* Activity: Can you quote the records below in full, word for word?

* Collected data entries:
# # # #
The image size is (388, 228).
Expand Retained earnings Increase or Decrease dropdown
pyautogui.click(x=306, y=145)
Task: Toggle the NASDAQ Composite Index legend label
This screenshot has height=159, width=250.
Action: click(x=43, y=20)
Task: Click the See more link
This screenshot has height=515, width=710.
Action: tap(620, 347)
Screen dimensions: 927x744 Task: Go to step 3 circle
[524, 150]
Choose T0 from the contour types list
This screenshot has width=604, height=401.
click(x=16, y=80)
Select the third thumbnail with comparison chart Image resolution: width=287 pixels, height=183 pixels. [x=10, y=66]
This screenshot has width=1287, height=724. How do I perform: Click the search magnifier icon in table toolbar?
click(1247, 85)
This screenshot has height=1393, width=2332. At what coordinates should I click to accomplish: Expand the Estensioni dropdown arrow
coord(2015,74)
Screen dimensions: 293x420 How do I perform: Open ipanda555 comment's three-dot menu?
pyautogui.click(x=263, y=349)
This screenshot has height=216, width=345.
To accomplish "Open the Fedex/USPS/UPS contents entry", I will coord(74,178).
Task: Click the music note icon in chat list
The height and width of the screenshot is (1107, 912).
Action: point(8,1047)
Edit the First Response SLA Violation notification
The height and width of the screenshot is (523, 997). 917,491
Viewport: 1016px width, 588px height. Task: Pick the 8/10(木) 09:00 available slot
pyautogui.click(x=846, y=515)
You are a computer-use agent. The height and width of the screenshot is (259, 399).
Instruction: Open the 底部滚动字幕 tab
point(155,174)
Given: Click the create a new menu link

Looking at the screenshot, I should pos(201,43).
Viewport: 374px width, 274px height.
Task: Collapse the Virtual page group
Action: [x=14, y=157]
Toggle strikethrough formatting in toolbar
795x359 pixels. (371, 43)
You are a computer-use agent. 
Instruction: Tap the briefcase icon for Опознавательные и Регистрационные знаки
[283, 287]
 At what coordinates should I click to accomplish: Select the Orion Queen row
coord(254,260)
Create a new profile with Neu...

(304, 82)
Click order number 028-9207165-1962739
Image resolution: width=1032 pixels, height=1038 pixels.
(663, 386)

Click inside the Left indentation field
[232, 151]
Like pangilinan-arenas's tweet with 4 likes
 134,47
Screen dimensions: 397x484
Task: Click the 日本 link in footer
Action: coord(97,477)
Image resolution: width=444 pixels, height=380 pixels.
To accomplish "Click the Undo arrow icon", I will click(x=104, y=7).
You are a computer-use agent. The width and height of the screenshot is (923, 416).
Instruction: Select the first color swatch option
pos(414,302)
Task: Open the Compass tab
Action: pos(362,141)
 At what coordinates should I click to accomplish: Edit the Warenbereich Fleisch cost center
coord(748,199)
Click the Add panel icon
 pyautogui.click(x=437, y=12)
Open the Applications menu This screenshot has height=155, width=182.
# # # #
* Answer below:
The image size is (388, 228).
Expand Retained earnings Increase or Decrease dropdown
pyautogui.click(x=306, y=145)
Task: Toggle the NASDAQ Composite Index legend label
This screenshot has height=159, width=250.
Action: click(x=43, y=20)
Task: Click the See more link
This screenshot has height=515, width=710.
Action: tap(620, 347)
Screen dimensions: 927x744 Task: Go to step 3 circle
[524, 150]
Choose T0 from the contour types list
This screenshot has width=604, height=401.
click(x=16, y=80)
Select the third thumbnail with comparison chart Image resolution: width=287 pixels, height=183 pixels. [x=10, y=66]
This screenshot has width=1287, height=724. How do I perform: Click the search magnifier icon in table toolbar?
click(1247, 85)
This screenshot has height=1393, width=2332. At what coordinates should I click to accomplish: Expand the Estensioni dropdown arrow
coord(2015,74)
Screen dimensions: 293x420 How do I perform: Open ipanda555 comment's three-dot menu?
pyautogui.click(x=263, y=349)
This screenshot has height=216, width=345.
To accomplish "Open the Fedex/USPS/UPS contents entry", I will coord(74,178).
Task: Click the music note icon in chat list
The height and width of the screenshot is (1107, 912).
Action: point(8,1047)
Edit the First Response SLA Violation notification
The height and width of the screenshot is (523, 997). 917,491
Viewport: 1016px width, 588px height. Task: Pick the 8/10(木) 09:00 available slot
pyautogui.click(x=846, y=515)
You are a computer-use agent. The height and width of the screenshot is (259, 399).
Instruction: Open the 底部滚动字幕 tab
point(155,174)
Given: Click the create a new menu link

Looking at the screenshot, I should pos(201,43).
Viewport: 374px width, 274px height.
Task: Collapse the Virtual page group
Action: [x=14, y=157]
Toggle strikethrough formatting in toolbar
795x359 pixels. (371, 43)
You are a computer-use agent. 
Instruction: Tap the briefcase icon for Опознавательные и Регистрационные знаки
[283, 287]
 At what coordinates should I click to accomplish: Select the Orion Queen row
coord(254,260)
Create a new profile with Neu...

(304, 82)
Click order number 028-9207165-1962739
Image resolution: width=1032 pixels, height=1038 pixels.
(663, 386)

Click inside the Left indentation field
[232, 151]
Like pangilinan-arenas's tweet with 4 likes
 134,47
Screen dimensions: 397x484
Task: Click the 日本 link in footer
Action: coord(97,477)
Image resolution: width=444 pixels, height=380 pixels.
To accomplish "Click the Undo arrow icon", I will click(x=104, y=7).
You are a computer-use agent. The width and height of the screenshot is (923, 416).
Instruction: Select the first color swatch option
pos(414,302)
Task: Open the Compass tab
Action: pos(362,141)
 At what coordinates should I click to accomplish: Edit the Warenbereich Fleisch cost center
coord(748,199)
Click the Add panel icon
 pyautogui.click(x=437, y=12)
Open the Applications menu This screenshot has height=155, width=182.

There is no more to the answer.